## Task brief
Nothing but an exact reprint of the records is to be returned.

## Collected data
********
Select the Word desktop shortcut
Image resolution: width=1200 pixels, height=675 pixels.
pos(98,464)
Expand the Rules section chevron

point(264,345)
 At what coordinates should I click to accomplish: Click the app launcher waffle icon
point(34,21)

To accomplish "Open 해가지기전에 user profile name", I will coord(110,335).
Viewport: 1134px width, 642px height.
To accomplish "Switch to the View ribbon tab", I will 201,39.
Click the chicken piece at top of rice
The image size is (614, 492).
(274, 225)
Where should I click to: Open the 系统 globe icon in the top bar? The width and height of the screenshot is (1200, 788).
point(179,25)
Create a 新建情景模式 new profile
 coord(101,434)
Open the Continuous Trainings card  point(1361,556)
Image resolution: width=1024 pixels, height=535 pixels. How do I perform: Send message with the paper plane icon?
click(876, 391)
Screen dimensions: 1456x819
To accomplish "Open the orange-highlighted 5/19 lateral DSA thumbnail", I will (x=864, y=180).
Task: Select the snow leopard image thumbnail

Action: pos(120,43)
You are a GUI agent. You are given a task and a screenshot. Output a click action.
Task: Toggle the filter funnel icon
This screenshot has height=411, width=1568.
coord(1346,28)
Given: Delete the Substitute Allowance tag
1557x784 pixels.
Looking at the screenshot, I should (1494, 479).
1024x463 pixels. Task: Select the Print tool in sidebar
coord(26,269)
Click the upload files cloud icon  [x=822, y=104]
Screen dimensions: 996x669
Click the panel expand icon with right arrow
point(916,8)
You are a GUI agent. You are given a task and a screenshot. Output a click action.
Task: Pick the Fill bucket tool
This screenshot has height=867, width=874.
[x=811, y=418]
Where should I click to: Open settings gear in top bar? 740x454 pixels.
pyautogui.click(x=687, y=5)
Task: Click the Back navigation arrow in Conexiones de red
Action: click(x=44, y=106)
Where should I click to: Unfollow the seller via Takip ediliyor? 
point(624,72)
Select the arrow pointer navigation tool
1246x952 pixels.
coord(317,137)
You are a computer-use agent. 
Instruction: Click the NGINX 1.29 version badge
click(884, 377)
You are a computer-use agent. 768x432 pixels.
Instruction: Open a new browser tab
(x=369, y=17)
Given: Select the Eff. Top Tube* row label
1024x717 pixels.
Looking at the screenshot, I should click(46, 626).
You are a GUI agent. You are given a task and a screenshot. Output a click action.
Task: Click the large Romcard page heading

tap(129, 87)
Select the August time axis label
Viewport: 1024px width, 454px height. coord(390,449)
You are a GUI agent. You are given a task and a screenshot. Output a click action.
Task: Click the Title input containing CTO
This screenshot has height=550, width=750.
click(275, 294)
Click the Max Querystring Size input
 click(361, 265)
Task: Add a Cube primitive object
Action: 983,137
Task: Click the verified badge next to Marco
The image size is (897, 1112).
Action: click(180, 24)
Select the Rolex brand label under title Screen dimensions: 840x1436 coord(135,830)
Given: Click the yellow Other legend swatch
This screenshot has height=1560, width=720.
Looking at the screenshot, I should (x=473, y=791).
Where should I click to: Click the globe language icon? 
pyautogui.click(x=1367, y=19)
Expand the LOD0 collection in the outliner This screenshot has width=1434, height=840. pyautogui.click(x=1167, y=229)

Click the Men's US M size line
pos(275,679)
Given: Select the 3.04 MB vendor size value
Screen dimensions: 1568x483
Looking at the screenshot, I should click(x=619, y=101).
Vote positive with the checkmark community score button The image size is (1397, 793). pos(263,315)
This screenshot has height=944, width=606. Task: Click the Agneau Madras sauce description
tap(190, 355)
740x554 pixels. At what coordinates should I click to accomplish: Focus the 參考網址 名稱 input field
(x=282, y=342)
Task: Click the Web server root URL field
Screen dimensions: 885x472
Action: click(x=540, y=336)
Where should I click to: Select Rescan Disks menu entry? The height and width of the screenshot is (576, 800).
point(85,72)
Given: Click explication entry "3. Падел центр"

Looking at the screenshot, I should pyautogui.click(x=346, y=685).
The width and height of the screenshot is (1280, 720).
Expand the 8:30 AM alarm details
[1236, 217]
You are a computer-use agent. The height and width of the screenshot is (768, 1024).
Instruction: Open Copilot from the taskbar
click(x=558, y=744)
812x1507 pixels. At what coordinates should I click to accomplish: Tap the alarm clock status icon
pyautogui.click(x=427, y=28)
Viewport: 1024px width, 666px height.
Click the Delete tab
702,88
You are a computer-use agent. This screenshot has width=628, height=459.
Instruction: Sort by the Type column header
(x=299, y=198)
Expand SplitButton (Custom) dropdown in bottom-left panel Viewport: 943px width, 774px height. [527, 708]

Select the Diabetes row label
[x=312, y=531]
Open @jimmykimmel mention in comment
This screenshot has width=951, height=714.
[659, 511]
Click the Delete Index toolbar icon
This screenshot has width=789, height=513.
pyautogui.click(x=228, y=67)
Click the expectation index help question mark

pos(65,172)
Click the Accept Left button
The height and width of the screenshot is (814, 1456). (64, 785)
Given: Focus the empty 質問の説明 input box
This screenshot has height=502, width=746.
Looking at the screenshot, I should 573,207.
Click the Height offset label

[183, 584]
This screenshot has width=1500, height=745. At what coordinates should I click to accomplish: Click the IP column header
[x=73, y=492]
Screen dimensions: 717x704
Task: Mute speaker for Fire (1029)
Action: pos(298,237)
********
## Task result
Select the Word desktop shortcut
Image resolution: width=1200 pixels, height=675 pixels.
pos(98,464)
Expand the Rules section chevron

point(264,345)
 At what coordinates should I click to accomplish: Click the app launcher waffle icon
point(34,21)

To accomplish "Open 해가지기전에 user profile name", I will coord(110,335).
Viewport: 1134px width, 642px height.
To accomplish "Switch to the View ribbon tab", I will 201,39.
Click the chicken piece at top of rice
The image size is (614, 492).
(274, 225)
Where should I click to: Open the 系统 globe icon in the top bar? The width and height of the screenshot is (1200, 788).
point(179,25)
Create a 新建情景模式 new profile
 coord(101,434)
Open the Continuous Trainings card  point(1361,556)
Image resolution: width=1024 pixels, height=535 pixels. How do I perform: Send message with the paper plane icon?
click(876, 391)
Screen dimensions: 1456x819
To accomplish "Open the orange-highlighted 5/19 lateral DSA thumbnail", I will (x=864, y=180).
Task: Select the snow leopard image thumbnail

Action: pos(120,43)
You are a GUI agent. You are given a task and a screenshot. Output a click action.
Task: Toggle the filter funnel icon
This screenshot has height=411, width=1568.
coord(1346,28)
Given: Delete the Substitute Allowance tag
1557x784 pixels.
Looking at the screenshot, I should (1494, 479).
1024x463 pixels. Task: Select the Print tool in sidebar
coord(26,269)
Click the upload files cloud icon  [x=822, y=104]
Screen dimensions: 996x669
Click the panel expand icon with right arrow
point(916,8)
You are a GUI agent. You are given a task and a screenshot. Output a click action.
Task: Pick the Fill bucket tool
This screenshot has height=867, width=874.
[x=811, y=418]
Where should I click to: Open settings gear in top bar? 740x454 pixels.
pyautogui.click(x=687, y=5)
Task: Click the Back navigation arrow in Conexiones de red
Action: click(x=44, y=106)
Where should I click to: Unfollow the seller via Takip ediliyor? 
point(624,72)
Select the arrow pointer navigation tool
1246x952 pixels.
coord(317,137)
You are a computer-use agent. 
Instruction: Click the NGINX 1.29 version badge
click(884, 377)
You are a computer-use agent. 768x432 pixels.
Instruction: Open a new browser tab
(x=369, y=17)
Given: Select the Eff. Top Tube* row label
1024x717 pixels.
Looking at the screenshot, I should click(46, 626).
You are a GUI agent. You are given a task and a screenshot. Output a click action.
Task: Click the large Romcard page heading

tap(129, 87)
Select the August time axis label
Viewport: 1024px width, 454px height. coord(390,449)
You are a GUI agent. You are given a task and a screenshot. Output a click action.
Task: Click the Title input containing CTO
This screenshot has height=550, width=750.
click(275, 294)
Click the Max Querystring Size input
 click(361, 265)
Task: Add a Cube primitive object
Action: 983,137
Task: Click the verified badge next to Marco
The image size is (897, 1112).
Action: click(180, 24)
Select the Rolex brand label under title Screen dimensions: 840x1436 coord(135,830)
Given: Click the yellow Other legend swatch
This screenshot has height=1560, width=720.
Looking at the screenshot, I should (x=473, y=791).
Where should I click to: Click the globe language icon? 
pyautogui.click(x=1367, y=19)
Expand the LOD0 collection in the outliner This screenshot has width=1434, height=840. pyautogui.click(x=1167, y=229)

Click the Men's US M size line
pos(275,679)
Given: Select the 3.04 MB vendor size value
Screen dimensions: 1568x483
Looking at the screenshot, I should click(x=619, y=101).
Vote positive with the checkmark community score button The image size is (1397, 793). pos(263,315)
This screenshot has height=944, width=606. Task: Click the Agneau Madras sauce description
tap(190, 355)
740x554 pixels. At what coordinates should I click to accomplish: Focus the 參考網址 名稱 input field
(x=282, y=342)
Task: Click the Web server root URL field
Screen dimensions: 885x472
Action: click(x=540, y=336)
Where should I click to: Select Rescan Disks menu entry? The height and width of the screenshot is (576, 800).
point(85,72)
Given: Click explication entry "3. Падел центр"

Looking at the screenshot, I should pyautogui.click(x=346, y=685).
The width and height of the screenshot is (1280, 720).
Expand the 8:30 AM alarm details
[1236, 217]
You are a computer-use agent. The height and width of the screenshot is (768, 1024).
Instruction: Open Copilot from the taskbar
click(x=558, y=744)
812x1507 pixels. At what coordinates should I click to accomplish: Tap the alarm clock status icon
pyautogui.click(x=427, y=28)
Viewport: 1024px width, 666px height.
Click the Delete tab
702,88
You are a computer-use agent. This screenshot has width=628, height=459.
Instruction: Sort by the Type column header
(x=299, y=198)
Expand SplitButton (Custom) dropdown in bottom-left panel Viewport: 943px width, 774px height. [527, 708]

Select the Diabetes row label
[x=312, y=531]
Open @jimmykimmel mention in comment
This screenshot has width=951, height=714.
[659, 511]
Click the Delete Index toolbar icon
This screenshot has width=789, height=513.
pyautogui.click(x=228, y=67)
Click the expectation index help question mark

pos(65,172)
Click the Accept Left button
The height and width of the screenshot is (814, 1456). (64, 785)
Given: Focus the empty 質問の説明 input box
This screenshot has height=502, width=746.
Looking at the screenshot, I should 573,207.
Click the Height offset label

[183, 584]
This screenshot has width=1500, height=745. At what coordinates should I click to accomplish: Click the IP column header
[x=73, y=492]
Screen dimensions: 717x704
Task: Mute speaker for Fire (1029)
Action: pos(298,237)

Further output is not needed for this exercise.